*TEXT BLOCK*
---
The moment my boss asked to speak with me, my heart sank. She led me into an empty room, and the silence felt heavy—like the calm before a storm. I knew something was wrong.
“I thought I was clear,” she said. “The pages had to get to the printer by Friday afternoon.”
It was true, she had told me that a few weeks back when I got my big promotion to managing editor of Dance Spirit magazine. After just one year with the company, they had trusted me to be second-in-command of the publication that most young dancers couldn’t wait to get their hands on each month.
Once the pages were written and designed, they had to be sent to the printer so they could be sent out to those anxious girls and boys.
A wave of heat rushed through me, and my stomach twisted in knots. Panic bubbled up as I replayed every decision that led me here—how could I have let this happen?
“But Jo said we were waiting on a few photos and that it was fine to wait until Monday,” I remarked.
Turns out, I was given some bad advice. When I failed to get those last few pages off on Friday, I wasn’t even sure exactly what the hold up was. I just knew people who had been working there longer told me it was fine, that it happened all the time.
In that moment, I realized I had made a critical mistake—I had trusted others' advice over my own responsibility. The weight of leadership was on my shoulders, and I knew I had to own up to it.
“I’ll never let it happen again,” I said, and that was that.
We all make mistakes. All the time, every day. We are human, and that is OK. Any boss or client or customer understands this. But what makes the difference is how we handle it when we make those mistakes.
While I never missed a deadline again, that wasn’t the last mistake I made. But each time, I learned that how I responded was just as important—if not more—than the mistake itself.
When a client video was published with the full names of people interviewed (only first names were meant to be used), I was ready: “We are so sorry, Lynne. The change came after the video was scheduled. But we already pulled it back and are adjusting names now.” She was satisfied and never mentioned it again.
---
*DIRECTIVES*
**A)** In the deadline story, what are the answers to these questions?
(i) What magazine was the narrator promoted to managing editor of?
(ii) By when did the pages have to reach the printer?
(iii) In the client video, what was supposed to be used instead of the full names of the people interviewed?
**B)** Can you extract the passage of the deadline story starting at "In that moment, I" and ending at "own up to it."?
---
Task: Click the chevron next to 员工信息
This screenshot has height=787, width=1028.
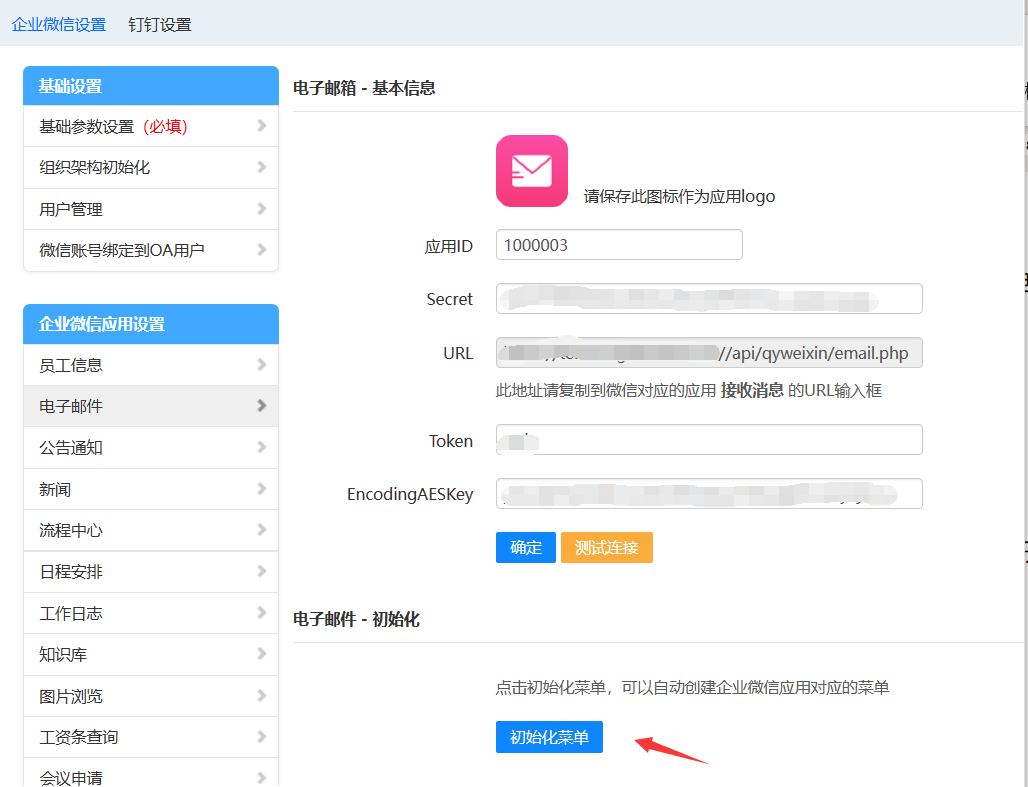Action: point(262,365)
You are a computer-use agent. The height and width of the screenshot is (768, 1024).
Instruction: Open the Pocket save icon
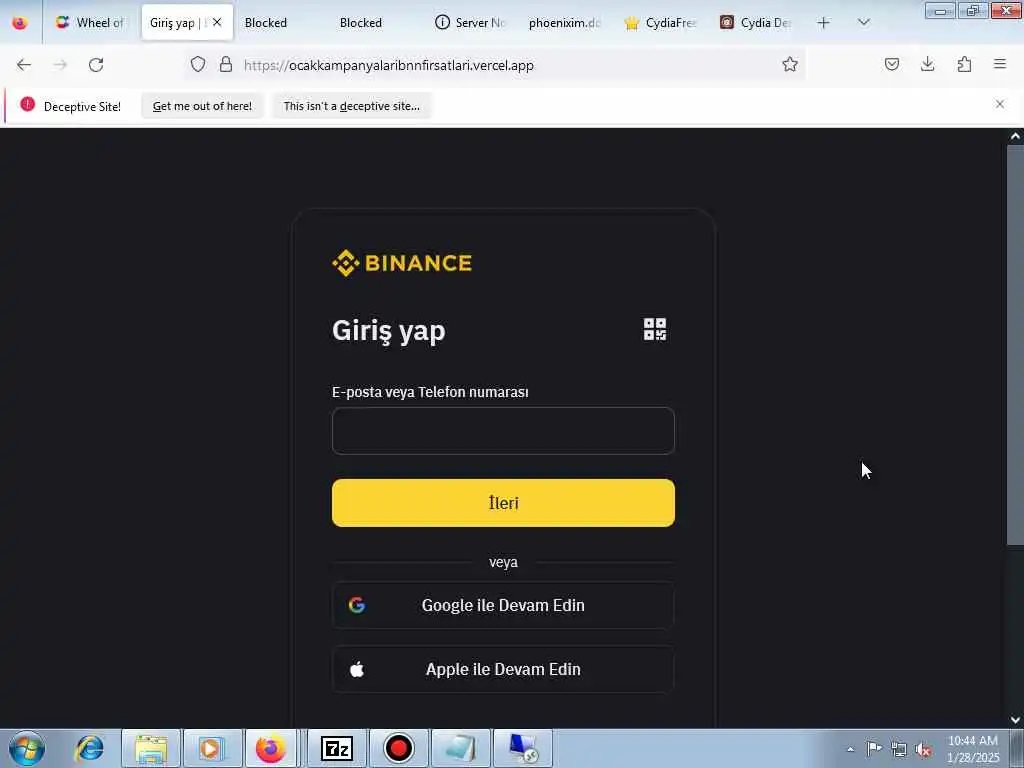tap(891, 64)
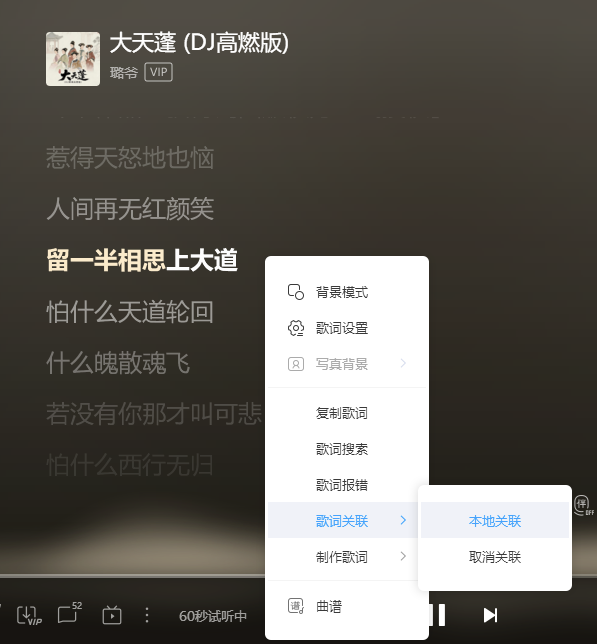
Task: Click the MV video player icon
Action: click(x=112, y=615)
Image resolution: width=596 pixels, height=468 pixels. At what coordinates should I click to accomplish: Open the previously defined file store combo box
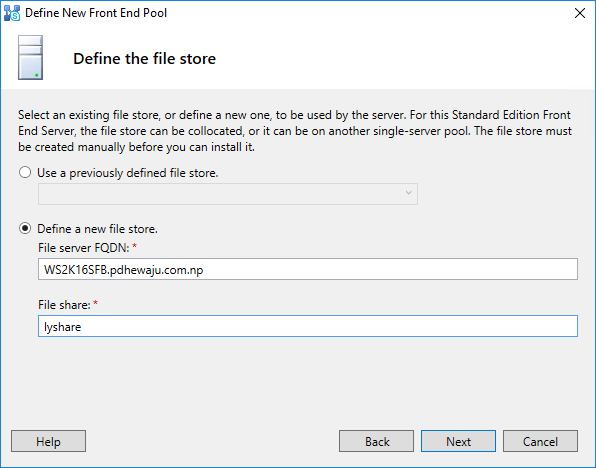point(228,194)

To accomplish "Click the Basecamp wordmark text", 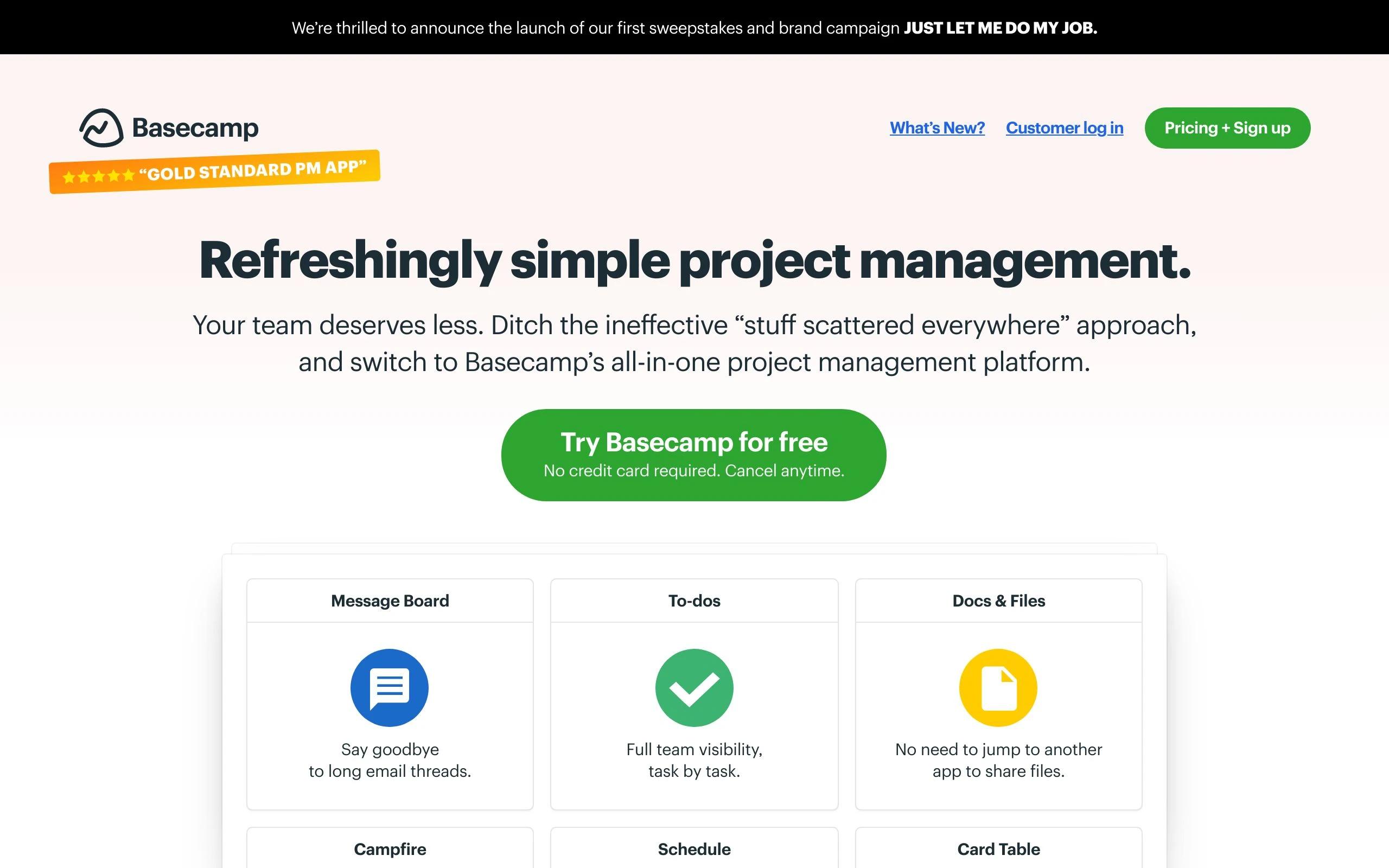I will click(x=195, y=128).
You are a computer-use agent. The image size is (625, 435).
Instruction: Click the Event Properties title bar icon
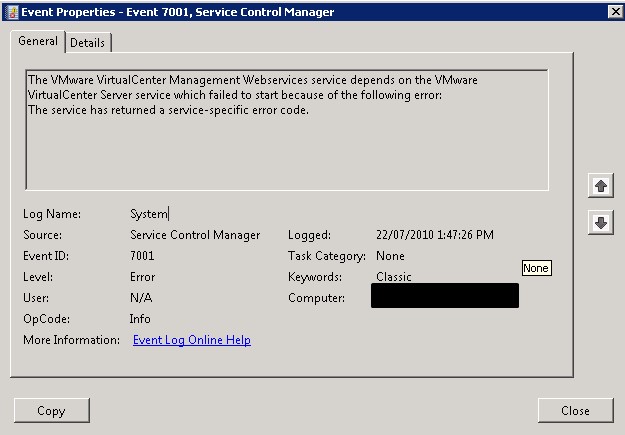tap(11, 12)
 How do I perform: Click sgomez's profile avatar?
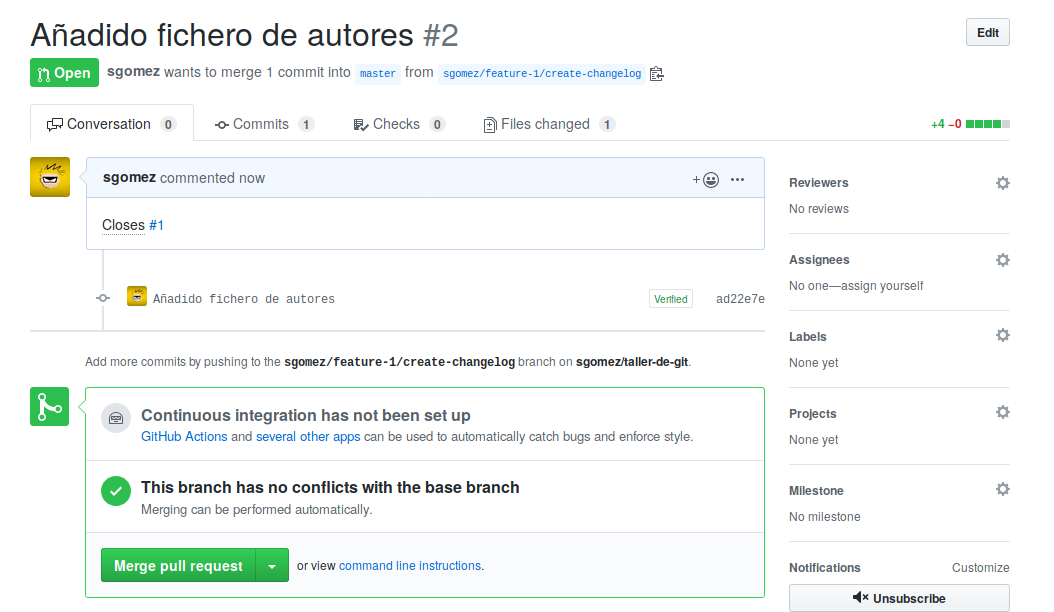[49, 176]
---
*WORKED ANSWERS*
**A)**
(i) Dance Spirit
(ii) Friday afternoon
(iii) Only first names

**B)**
In that moment, I realized I had made a critical mistake—I had trusted others' advice over my own responsibility. The weight of leadership was on my shoulders, and I knew I had to own up to it.